**TO DO**:
Find each line below that contains the string "agent" and copy those lines out in full. Case counts when matching.

** start of DATASET RECORDS **

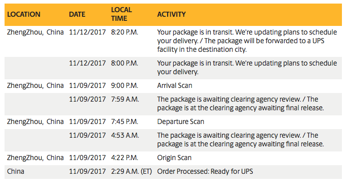347x186 pixels.
Task: Click Order Processed: Ready for UPS
Action: point(205,172)
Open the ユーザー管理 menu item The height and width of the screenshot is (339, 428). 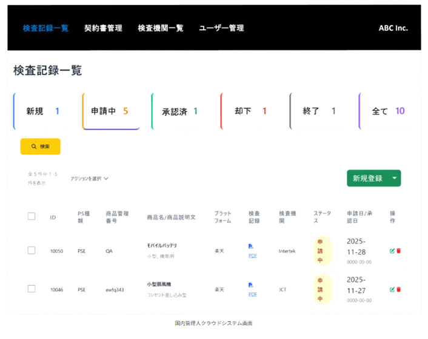[x=221, y=28]
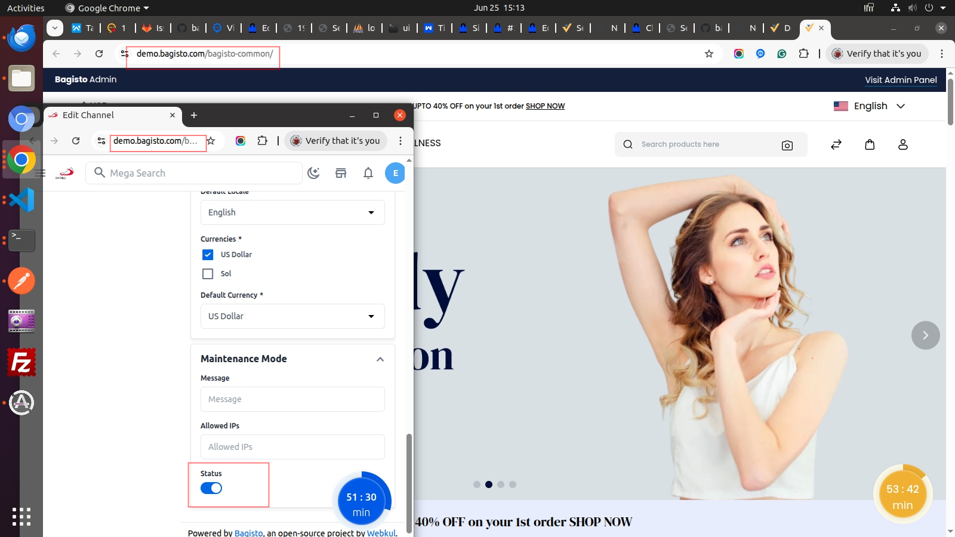Viewport: 955px width, 537px height.
Task: Check the Sol currency checkbox
Action: tap(208, 274)
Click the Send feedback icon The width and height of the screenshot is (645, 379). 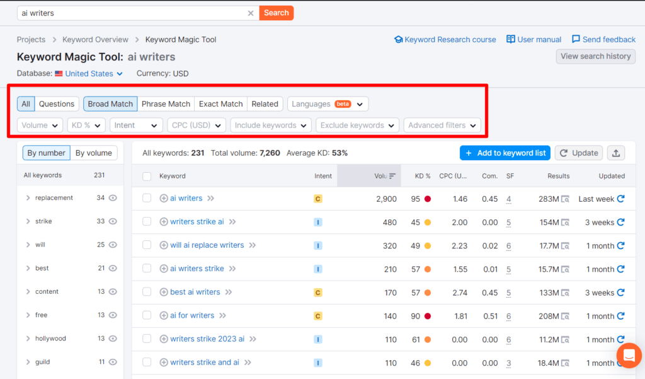[x=575, y=39]
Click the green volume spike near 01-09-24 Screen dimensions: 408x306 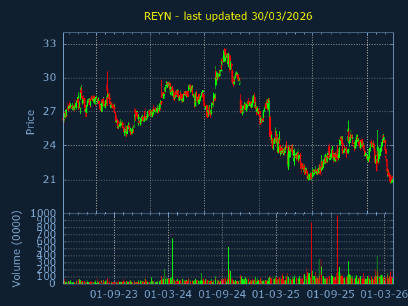[228, 265]
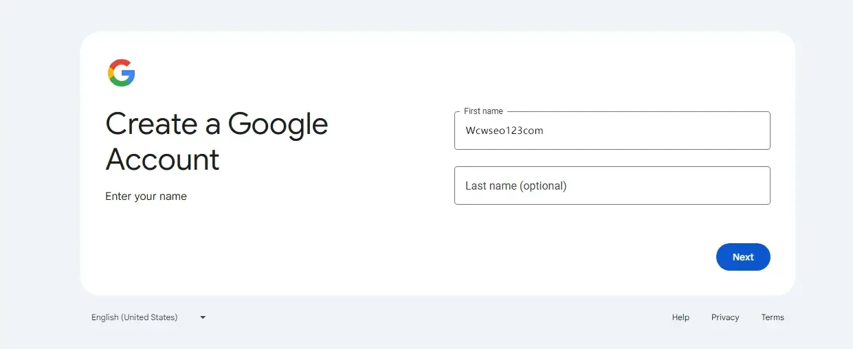This screenshot has width=853, height=349.
Task: Click the gray page background above the card
Action: click(426, 15)
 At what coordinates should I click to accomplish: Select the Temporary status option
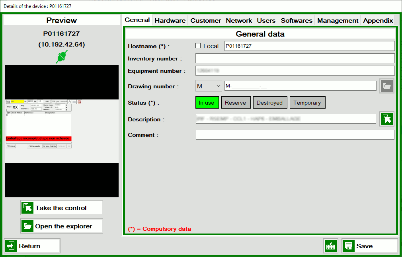(x=307, y=103)
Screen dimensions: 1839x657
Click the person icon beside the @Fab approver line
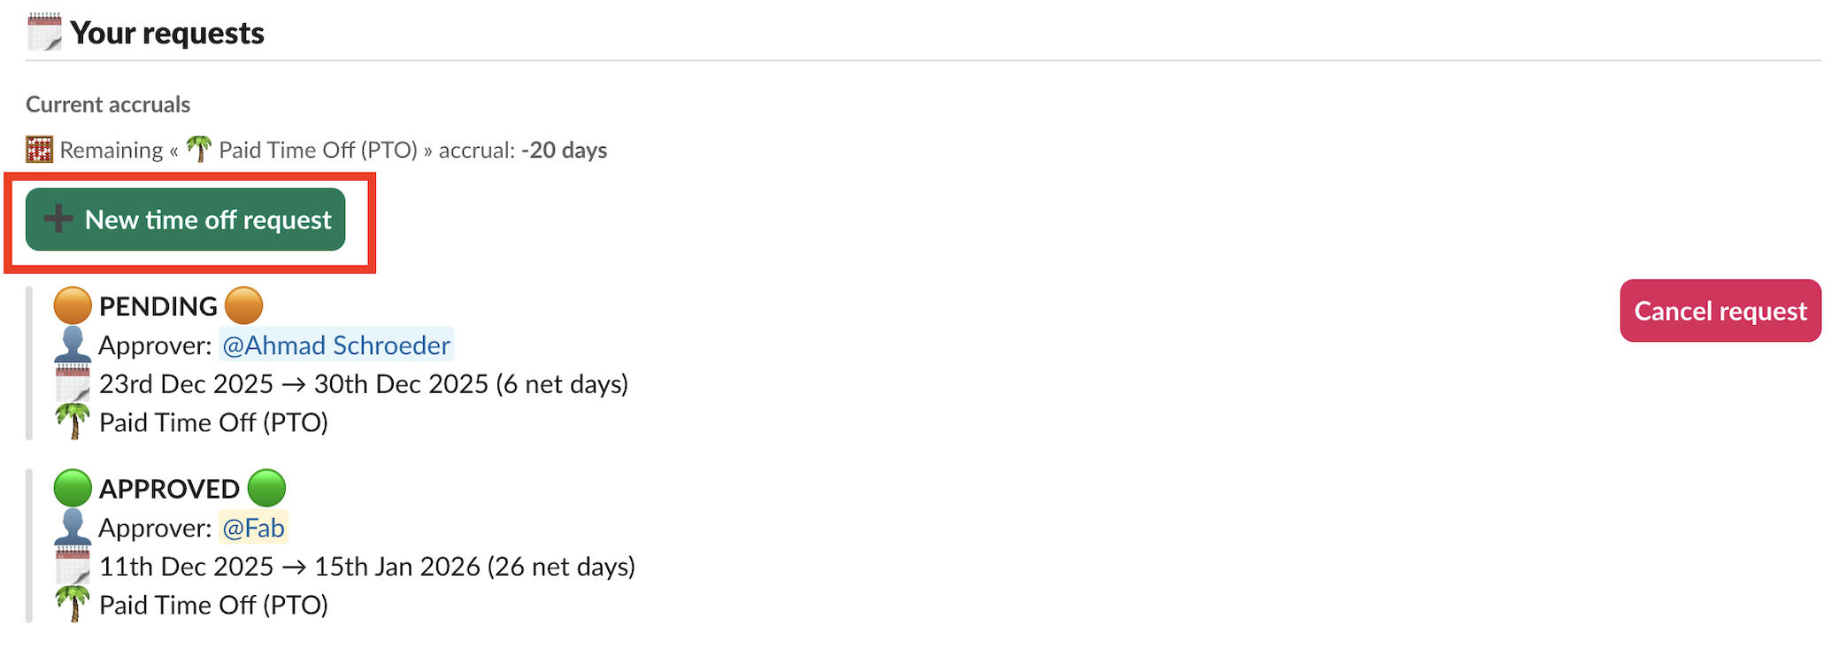(73, 527)
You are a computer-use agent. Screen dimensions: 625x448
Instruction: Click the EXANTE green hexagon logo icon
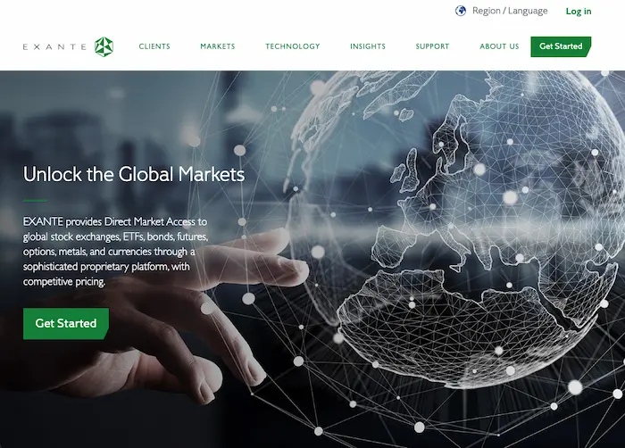click(104, 46)
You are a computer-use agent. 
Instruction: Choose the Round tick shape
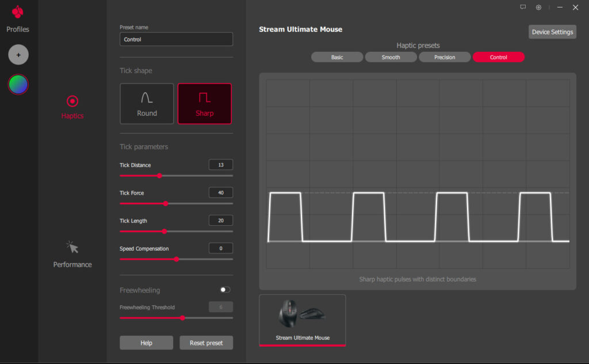[147, 104]

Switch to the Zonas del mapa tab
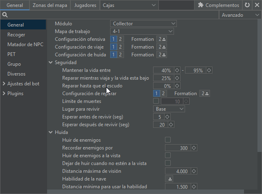tap(50, 5)
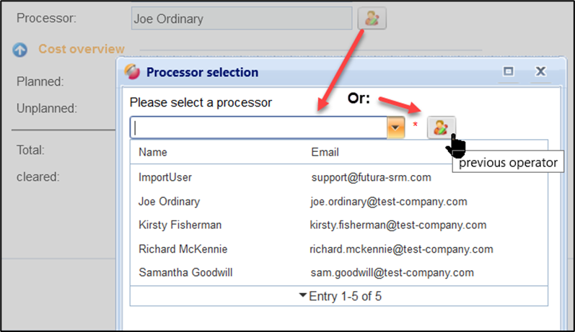Maximize the Processor selection dialog
Image resolution: width=575 pixels, height=332 pixels.
(x=508, y=71)
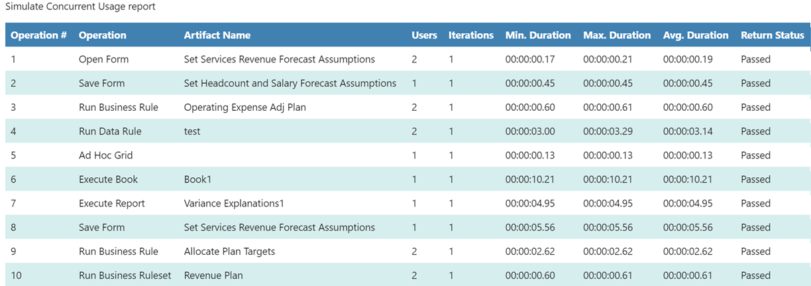The width and height of the screenshot is (811, 286).
Task: Click the 'Operating Expense Adj Plan' artifact name
Action: tap(244, 107)

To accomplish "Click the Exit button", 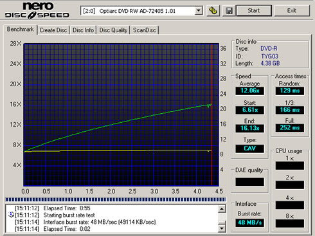I will coord(292,10).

** end of DATASET RECORDS **

**CORRECT OUTPUT**:
You are a computer-use agent. Screen dimensions: 625x448
You are a computer-use agent. 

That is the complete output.